*GIVEN EXERCISE*. Please swap every "GUI agent" in the material below for "UI assistant" and write the lines out again with nothing else altered.

------------------------------------

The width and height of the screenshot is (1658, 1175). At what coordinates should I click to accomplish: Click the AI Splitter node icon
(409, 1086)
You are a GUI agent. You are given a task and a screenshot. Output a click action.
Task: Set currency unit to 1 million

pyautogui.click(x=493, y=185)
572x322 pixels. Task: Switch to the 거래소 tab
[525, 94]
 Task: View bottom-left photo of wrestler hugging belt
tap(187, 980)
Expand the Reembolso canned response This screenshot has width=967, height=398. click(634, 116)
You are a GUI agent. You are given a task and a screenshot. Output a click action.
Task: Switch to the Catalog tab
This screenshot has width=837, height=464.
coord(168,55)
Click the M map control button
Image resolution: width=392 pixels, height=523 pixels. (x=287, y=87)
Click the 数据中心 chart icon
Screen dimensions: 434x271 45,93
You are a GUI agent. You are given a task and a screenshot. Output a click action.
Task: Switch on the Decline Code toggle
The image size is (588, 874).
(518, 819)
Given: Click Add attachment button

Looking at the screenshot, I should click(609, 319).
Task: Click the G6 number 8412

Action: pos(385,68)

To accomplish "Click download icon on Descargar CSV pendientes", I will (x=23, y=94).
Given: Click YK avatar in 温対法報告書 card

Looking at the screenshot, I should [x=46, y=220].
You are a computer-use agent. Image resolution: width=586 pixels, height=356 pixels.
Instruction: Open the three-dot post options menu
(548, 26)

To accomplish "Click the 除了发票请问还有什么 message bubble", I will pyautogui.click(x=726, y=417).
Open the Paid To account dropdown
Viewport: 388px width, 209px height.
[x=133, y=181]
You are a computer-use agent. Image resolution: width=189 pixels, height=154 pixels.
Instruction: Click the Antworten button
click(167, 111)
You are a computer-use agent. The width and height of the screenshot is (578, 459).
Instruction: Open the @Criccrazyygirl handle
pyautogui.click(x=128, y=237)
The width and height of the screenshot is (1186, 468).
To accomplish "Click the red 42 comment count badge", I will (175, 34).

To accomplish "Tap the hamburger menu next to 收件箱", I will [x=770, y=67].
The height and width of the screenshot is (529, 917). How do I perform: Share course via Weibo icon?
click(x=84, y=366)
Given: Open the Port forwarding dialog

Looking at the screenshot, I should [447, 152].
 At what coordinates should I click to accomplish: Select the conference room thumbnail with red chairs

------------------------------------

*OUTPUT BELOW*.
The width and height of the screenshot is (1658, 1175). At what coordinates should I click to accomplish: Click the AI Splitter node icon
(409, 1086)
You are a UI assistant. You are given a task and a screenshot. Output a click action.
Task: Set currency unit to 1 million

pyautogui.click(x=493, y=185)
572x322 pixels. Task: Switch to the 거래소 tab
[525, 94]
 Task: View bottom-left photo of wrestler hugging belt
tap(187, 980)
Expand the Reembolso canned response This screenshot has width=967, height=398. click(634, 116)
You are a UI assistant. You are given a task and a screenshot. Output a click action.
Task: Switch to the Catalog tab
This screenshot has width=837, height=464.
coord(168,55)
Click the M map control button
Image resolution: width=392 pixels, height=523 pixels. (x=287, y=87)
Click the 数据中心 chart icon
Screen dimensions: 434x271 45,93
You are a UI assistant. You are given a task and a screenshot. Output a click action.
Task: Switch on the Decline Code toggle
The image size is (588, 874).
(518, 819)
Given: Click Add attachment button

Looking at the screenshot, I should click(609, 319).
Task: Click the G6 number 8412

Action: pos(385,68)

To accomplish "Click download icon on Descargar CSV pendientes", I will (x=23, y=94).
Given: Click YK avatar in 温対法報告書 card

Looking at the screenshot, I should [x=46, y=220].
You are a computer-use agent. Image resolution: width=586 pixels, height=356 pixels.
Instruction: Open the three-dot post options menu
(548, 26)

To accomplish "Click the 除了发票请问还有什么 message bubble", I will pyautogui.click(x=726, y=417).
Open the Paid To account dropdown
Viewport: 388px width, 209px height.
[x=133, y=181]
You are a computer-use agent. Image resolution: width=189 pixels, height=154 pixels.
Instruction: Click the Antworten button
click(167, 111)
You are a computer-use agent. The width and height of the screenshot is (578, 459).
Instruction: Open the @Criccrazyygirl handle
pyautogui.click(x=128, y=237)
The width and height of the screenshot is (1186, 468).
To accomplish "Click the red 42 comment count badge", I will (175, 34).

To accomplish "Tap the hamburger menu next to 收件箱", I will [x=770, y=67].
The height and width of the screenshot is (529, 917). How do I perform: Share course via Weibo icon?
click(x=84, y=366)
Given: Open the Port forwarding dialog

Looking at the screenshot, I should [447, 152].
 At what coordinates should I click to accomplish: Select the conference room thumbnail with red chairs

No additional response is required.